Hey i have the same issue. My ingress file looks like this
apiVersion: networking.k8s.io/v1
kind: Ingress
metadata:
creationTimestamp: null
name: appgwapp
annotations:
kubernetes.io/ingress.class: azure/application-gateway
spec:
rules:
- http:
paths:
- path: /pentests/appgw/*
pathType: Prefix
backend:
service:
name: appgwapp
port:
number: 8080
My app listens on /hello and /hello/buddy and i want to access it through my gateway through /pentests/appgw/hello or /pentests/appgw/hello/buddy. I tested it and its not working. Any idea why?

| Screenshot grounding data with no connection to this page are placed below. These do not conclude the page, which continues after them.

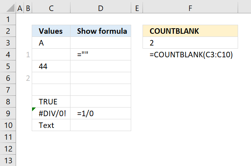Screen dimensions: 251x166
Task: Select the COUNTBLANK result cell showing 2
Action: [x=190, y=43]
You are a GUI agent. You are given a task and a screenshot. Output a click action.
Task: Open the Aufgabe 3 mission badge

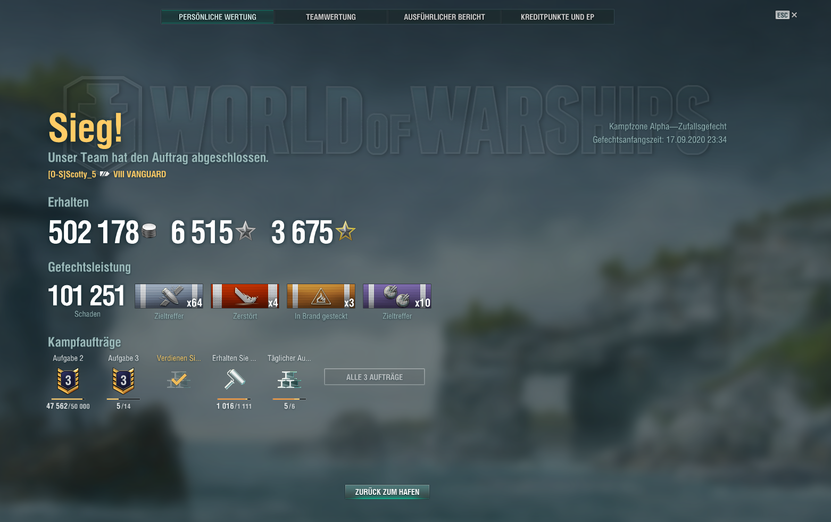pyautogui.click(x=123, y=380)
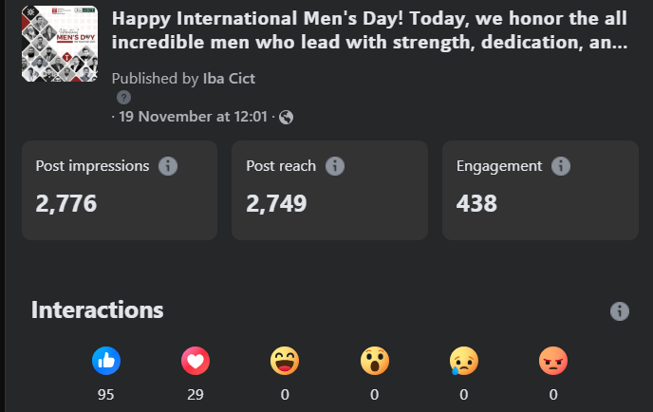Open the Men's Day post thumbnail
653x412 pixels.
coord(60,44)
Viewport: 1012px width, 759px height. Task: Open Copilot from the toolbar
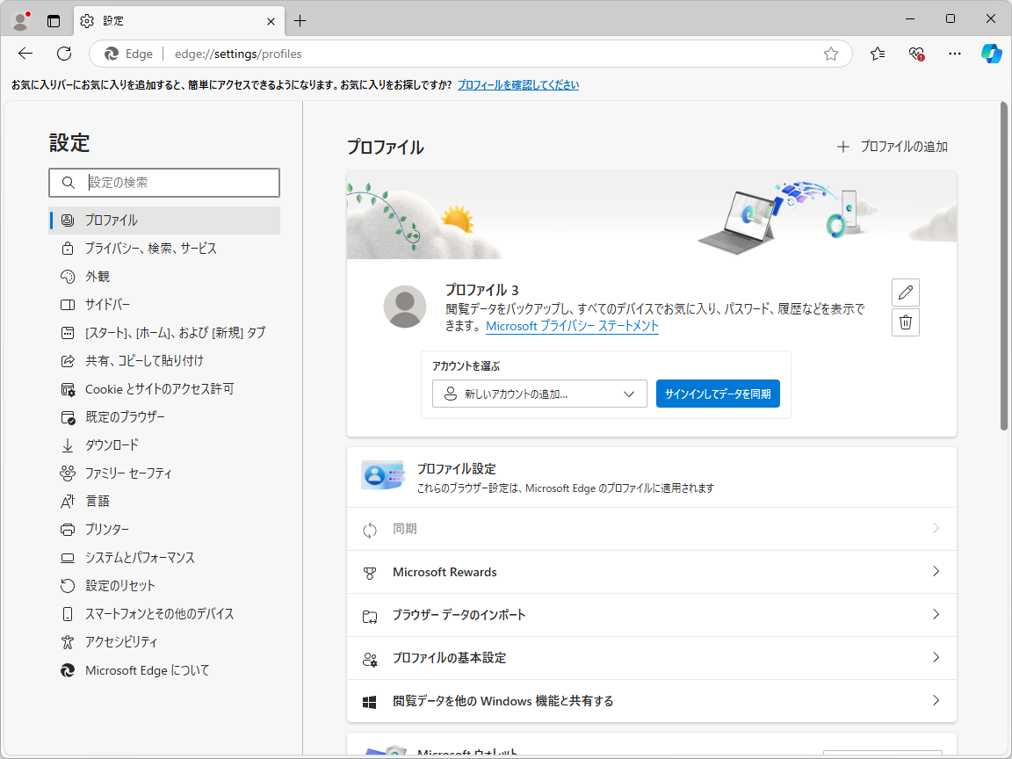click(x=991, y=54)
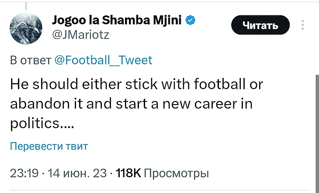Click the tweet line starting "abandon it"
Viewport: 319px width, 193px height.
(x=132, y=104)
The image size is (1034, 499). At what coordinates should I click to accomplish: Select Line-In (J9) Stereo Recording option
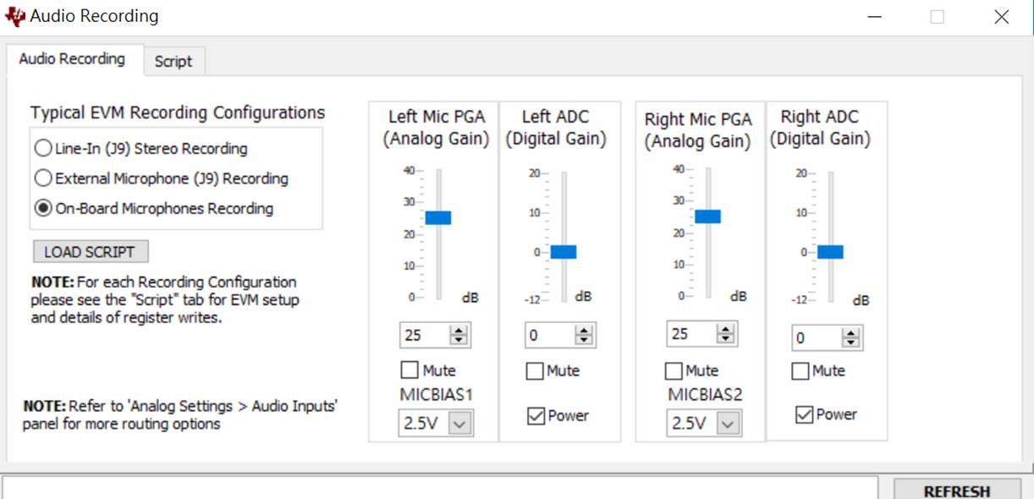click(x=43, y=149)
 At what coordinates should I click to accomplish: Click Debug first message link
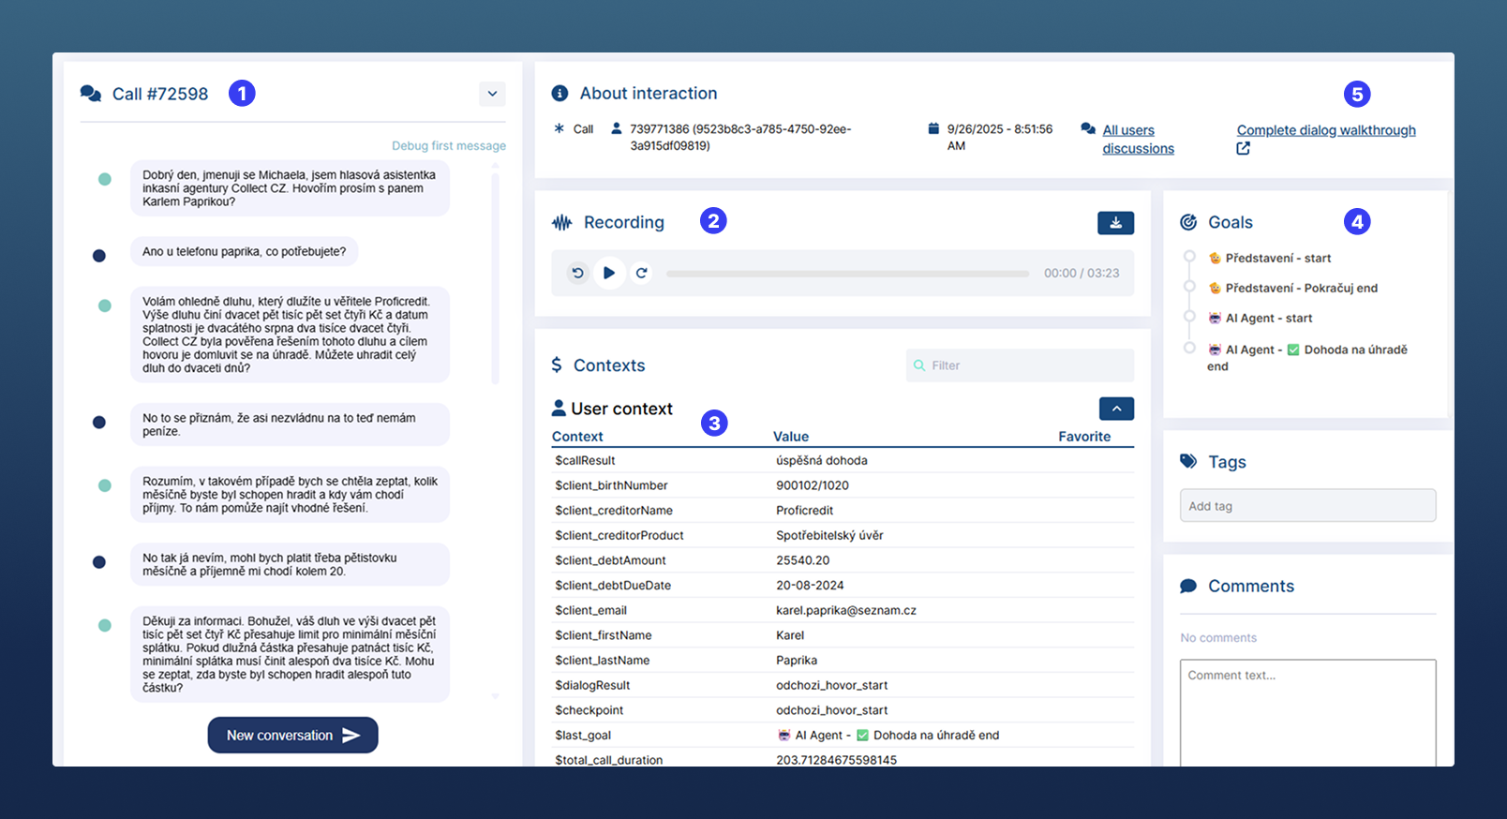click(448, 146)

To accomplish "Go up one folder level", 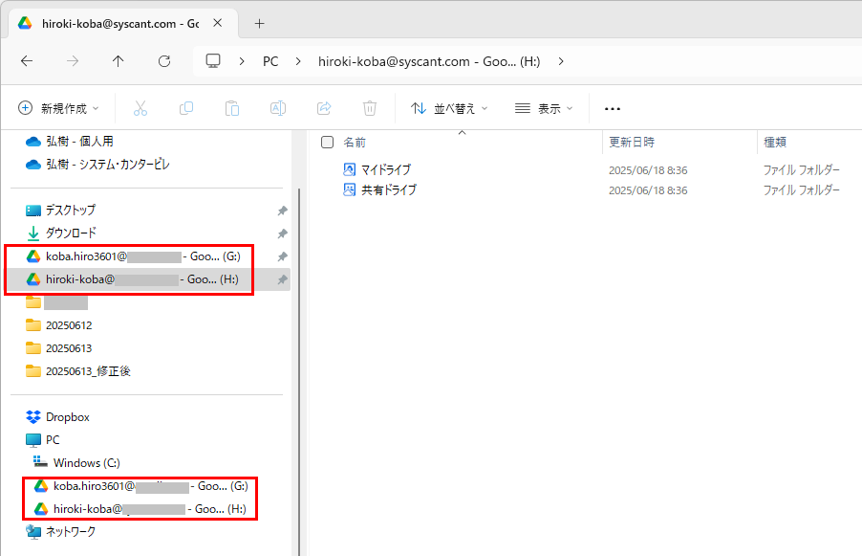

apiVersion: networking.k8s.io/v1 kind: Ingress metadata: creationTimestamp: null name: appgwapp annotations: kubernetes.io/ingress.class: azure/application-gateway spec: rules:
- http: paths:
- path: /pentests/appgw/* pathType: Prefix backend: service: name: appgwapp port: number: 8080
You can try this:
apiVersion: networking.k8s.io/v1
kind: Ingress
metadata:
creationTimestamp: null
name: appgwapp
annotations:
kubernetes.io/ingress.class: azure/application-gateway
appgw.ingress.kubernetes.io/backend-path-prefix: "/"
spec:
rules:
- http:
paths:
- path: /pentests/appgw/*
pathType: Prefix
backend:
service:
name: appgwapp
port:
number: 8080
This should work for you.
Also remember that you must have readinessProbe and livenessProbe configured in your deployments.